We live on a mountain with nearly 2,000 vertical feet of elevation change in Fairview Forest. As for emergency services, the fire department was dispatched during this first snow and safely got the job done they needed to do. Rob was present at the bottom of the mountain with the fire chief, whose truck was equipped with a plow if it was needed to get the people out. Fortunately the snow had lots of traction, and they drove up and down without having to use the plow.

Striving to Make the Best Decisions

In closing, we have a regulation; Rob spearheaded the Board, carefully considered all of the facts, evaluated the situation, and made a decision in line with the regulation. We stand by it, and would make the same decision again in the same situation. We try to make the best decisions for the neighborhood as a whole, not just for any one group. Fortunately, there were no incidents during this storm. Fairview Forest remained safe, and when it snows again, the Board will evaluate the new conditions and make the decision in the best interest of all.

On the Mountain, Life Goes On

The sprawling topography and woodlands of Fairview Forest inspires exceptional privacy. Admittedly, it’s hard to have a back-porch conversation across an expansive stand of deciduous giants, even after the leaves fall. Mostly it is just a wave between passing cars, or a smile and a hello along Arrowhead Trail. Living in Fairview Forest allows us a respite from conditions that plague so many people in the day-to-day confrontational reality, conditions many of us escaped when we moved here. To say that our nation is currently struggling with a great divide is a statement of fact and should not be construed as a political position held by this Board. But in the context of our times the Board is apolitical, and chooses to act in ways that benefit everyone. This is how we prevail as a community, like-minded in many ways, individual by nature, yet bound and determined to protect the sanctuary that is Fairview Forest. The Board relies on the good will and volunteer spirit of our members to make this happen. We are all grateful for the opportunity to be here. Thank you for remaining together as a community!

Litigation Against FFHA

It’s been nine months since a group of homeowners who short-term rent their properties filed a lawsuit against the FFHA. While the case pushes through the legal process, it has yet to be resolved or even brought to court, so there is nothing new to report at this time. Once the case is resolved we will inform everyone of the outcome.

**INFORMATION**
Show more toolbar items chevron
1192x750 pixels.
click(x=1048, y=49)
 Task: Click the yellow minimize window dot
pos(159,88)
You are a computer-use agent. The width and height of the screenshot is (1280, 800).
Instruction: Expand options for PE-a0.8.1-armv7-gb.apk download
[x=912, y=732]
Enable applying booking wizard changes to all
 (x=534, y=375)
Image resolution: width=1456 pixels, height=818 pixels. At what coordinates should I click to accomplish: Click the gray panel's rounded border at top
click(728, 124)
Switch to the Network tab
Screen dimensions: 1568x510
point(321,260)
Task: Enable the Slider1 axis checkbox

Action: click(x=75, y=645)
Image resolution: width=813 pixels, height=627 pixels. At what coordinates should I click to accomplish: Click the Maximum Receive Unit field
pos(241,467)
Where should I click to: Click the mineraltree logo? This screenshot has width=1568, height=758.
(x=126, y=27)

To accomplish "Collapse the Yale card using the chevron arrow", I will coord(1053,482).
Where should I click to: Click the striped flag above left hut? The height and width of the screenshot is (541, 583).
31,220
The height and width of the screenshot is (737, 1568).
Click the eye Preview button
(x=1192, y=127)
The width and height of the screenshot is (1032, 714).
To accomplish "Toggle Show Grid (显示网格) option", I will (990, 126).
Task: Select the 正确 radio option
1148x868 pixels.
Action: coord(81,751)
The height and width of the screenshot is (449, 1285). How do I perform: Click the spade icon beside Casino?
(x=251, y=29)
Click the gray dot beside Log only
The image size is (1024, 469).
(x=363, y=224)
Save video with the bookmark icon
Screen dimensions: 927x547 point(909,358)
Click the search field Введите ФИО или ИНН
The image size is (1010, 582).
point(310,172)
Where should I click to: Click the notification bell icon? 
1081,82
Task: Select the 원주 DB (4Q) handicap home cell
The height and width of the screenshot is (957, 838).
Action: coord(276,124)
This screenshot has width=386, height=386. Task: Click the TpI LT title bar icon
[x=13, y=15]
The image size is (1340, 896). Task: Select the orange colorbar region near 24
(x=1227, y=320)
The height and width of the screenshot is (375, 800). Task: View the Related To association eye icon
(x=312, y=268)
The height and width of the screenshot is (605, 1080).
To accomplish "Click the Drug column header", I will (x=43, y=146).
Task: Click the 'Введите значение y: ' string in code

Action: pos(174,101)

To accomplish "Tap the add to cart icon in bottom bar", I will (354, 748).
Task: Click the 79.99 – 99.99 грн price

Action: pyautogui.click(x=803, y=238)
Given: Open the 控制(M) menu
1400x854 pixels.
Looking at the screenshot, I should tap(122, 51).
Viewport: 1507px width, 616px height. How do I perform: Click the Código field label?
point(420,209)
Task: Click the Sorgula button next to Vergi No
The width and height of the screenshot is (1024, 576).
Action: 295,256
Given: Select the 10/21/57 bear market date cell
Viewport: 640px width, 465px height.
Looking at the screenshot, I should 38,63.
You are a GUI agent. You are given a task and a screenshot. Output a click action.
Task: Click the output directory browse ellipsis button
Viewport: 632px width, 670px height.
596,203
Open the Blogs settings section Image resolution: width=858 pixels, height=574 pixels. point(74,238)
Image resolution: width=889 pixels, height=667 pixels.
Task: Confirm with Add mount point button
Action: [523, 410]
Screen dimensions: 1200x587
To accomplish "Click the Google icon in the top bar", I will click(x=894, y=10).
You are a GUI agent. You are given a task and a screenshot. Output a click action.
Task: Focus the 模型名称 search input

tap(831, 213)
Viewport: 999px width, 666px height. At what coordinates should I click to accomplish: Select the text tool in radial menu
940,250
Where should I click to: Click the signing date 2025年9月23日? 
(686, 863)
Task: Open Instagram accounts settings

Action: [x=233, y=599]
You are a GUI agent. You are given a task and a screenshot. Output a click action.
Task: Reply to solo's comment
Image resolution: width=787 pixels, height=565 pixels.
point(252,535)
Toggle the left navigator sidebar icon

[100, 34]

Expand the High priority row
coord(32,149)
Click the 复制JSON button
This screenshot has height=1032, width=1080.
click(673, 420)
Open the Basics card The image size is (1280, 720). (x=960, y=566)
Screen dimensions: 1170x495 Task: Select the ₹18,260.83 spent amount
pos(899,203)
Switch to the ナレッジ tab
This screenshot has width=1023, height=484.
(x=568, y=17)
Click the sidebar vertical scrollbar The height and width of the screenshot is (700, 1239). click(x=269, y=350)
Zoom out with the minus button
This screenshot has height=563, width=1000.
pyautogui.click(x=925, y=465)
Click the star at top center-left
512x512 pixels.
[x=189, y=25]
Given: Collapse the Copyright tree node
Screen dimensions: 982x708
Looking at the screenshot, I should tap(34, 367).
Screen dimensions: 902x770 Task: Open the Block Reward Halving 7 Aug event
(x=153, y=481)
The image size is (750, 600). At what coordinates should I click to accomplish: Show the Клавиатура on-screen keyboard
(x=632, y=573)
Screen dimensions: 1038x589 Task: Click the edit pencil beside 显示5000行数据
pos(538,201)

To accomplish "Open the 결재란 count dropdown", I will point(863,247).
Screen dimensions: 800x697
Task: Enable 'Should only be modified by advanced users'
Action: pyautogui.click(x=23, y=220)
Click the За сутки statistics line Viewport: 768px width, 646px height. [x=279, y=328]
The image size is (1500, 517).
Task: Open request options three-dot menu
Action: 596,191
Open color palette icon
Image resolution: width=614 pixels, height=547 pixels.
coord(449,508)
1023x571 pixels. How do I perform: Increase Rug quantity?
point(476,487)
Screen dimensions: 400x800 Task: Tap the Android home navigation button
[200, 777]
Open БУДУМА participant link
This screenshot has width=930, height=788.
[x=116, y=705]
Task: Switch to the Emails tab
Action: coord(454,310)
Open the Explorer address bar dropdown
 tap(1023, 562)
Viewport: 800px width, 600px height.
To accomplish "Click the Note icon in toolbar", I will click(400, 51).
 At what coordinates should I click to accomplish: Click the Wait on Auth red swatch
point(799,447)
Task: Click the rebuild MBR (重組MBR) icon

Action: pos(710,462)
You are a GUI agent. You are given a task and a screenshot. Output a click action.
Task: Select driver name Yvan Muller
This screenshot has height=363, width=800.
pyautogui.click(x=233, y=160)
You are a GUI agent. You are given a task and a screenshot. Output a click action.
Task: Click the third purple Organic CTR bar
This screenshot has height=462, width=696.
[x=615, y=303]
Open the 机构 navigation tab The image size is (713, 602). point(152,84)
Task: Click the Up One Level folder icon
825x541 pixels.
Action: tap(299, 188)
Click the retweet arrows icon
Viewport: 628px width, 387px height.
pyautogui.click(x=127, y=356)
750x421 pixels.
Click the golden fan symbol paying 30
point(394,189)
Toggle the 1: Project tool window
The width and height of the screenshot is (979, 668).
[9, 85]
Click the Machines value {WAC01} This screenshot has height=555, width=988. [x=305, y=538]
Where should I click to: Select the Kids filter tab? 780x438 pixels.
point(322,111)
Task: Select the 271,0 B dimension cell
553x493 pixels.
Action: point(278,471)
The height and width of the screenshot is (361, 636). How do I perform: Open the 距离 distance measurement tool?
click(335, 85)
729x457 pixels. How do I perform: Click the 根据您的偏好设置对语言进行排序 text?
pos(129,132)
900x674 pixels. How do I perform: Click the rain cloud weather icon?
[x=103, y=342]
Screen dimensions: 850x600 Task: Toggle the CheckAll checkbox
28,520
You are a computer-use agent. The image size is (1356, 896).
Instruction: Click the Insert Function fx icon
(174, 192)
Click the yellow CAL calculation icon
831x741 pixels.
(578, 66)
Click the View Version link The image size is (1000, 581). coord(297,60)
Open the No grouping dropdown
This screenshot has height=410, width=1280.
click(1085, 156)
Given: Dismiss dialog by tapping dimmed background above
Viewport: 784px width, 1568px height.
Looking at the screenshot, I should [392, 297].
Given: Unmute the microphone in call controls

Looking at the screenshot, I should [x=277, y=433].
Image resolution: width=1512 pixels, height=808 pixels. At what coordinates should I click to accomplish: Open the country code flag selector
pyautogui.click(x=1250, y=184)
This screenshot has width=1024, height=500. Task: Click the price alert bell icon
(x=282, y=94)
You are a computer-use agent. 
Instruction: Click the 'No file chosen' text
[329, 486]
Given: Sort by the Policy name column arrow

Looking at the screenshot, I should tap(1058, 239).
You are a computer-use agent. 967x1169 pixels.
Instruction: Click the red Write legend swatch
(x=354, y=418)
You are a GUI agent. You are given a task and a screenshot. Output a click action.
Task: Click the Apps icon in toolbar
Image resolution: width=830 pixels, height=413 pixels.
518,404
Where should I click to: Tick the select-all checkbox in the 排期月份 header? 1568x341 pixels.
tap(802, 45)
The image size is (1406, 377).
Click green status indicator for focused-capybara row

**ACTIVITY 1**
In the Fairview Forest passage, what was the fire chief's truck equipped with?
**ACTIVITY 2**
Continue the Fairview Forest passage from the end of its final sentence.

**ANSWER 1**
A plow

**ANSWER 2**
FFHA Accounting Method Explained

Some in our community have inquired about how the Board manages the Association’s finances. At each monthly board meeting our treasurer provides an update of the association’s financial health, a statement prepared by our association’s CPA. It is simple straightforward math. Since we are a non-profit, accounting has nothing to do with generating income and everything to do with expenditures. Aside for some petty cash derived from the use of the clubhouse, the budget is constructed based on the collection of the annual property assessments. This is a finite amount of money, and each year a budget is based on one firm number. Fully 70% of the money is spent on road maintenance and associated landscaping costs, the one expenditure that benefits everyone in the most important way. The balance of the budget covers the lesser considerations of our association. Historically, the Board has managed to constrain spending and thereby keep assessments on the low end compared to private communities elsewhere in the county.

The fiscal year for Fairview Forest Homeowner’s Association runs from June 1st through May 31st of the following year. It is the obligation of each property owner to pay an annual assessment so the common areas of the Association can be maintained. The bill for assessments goes out in early May. To date only two property owners have not paid their assessments. Association By-Laws empower the Board to charge late fees and monthly interest on unpaid assessments.  Historically, the Board has levied these charges.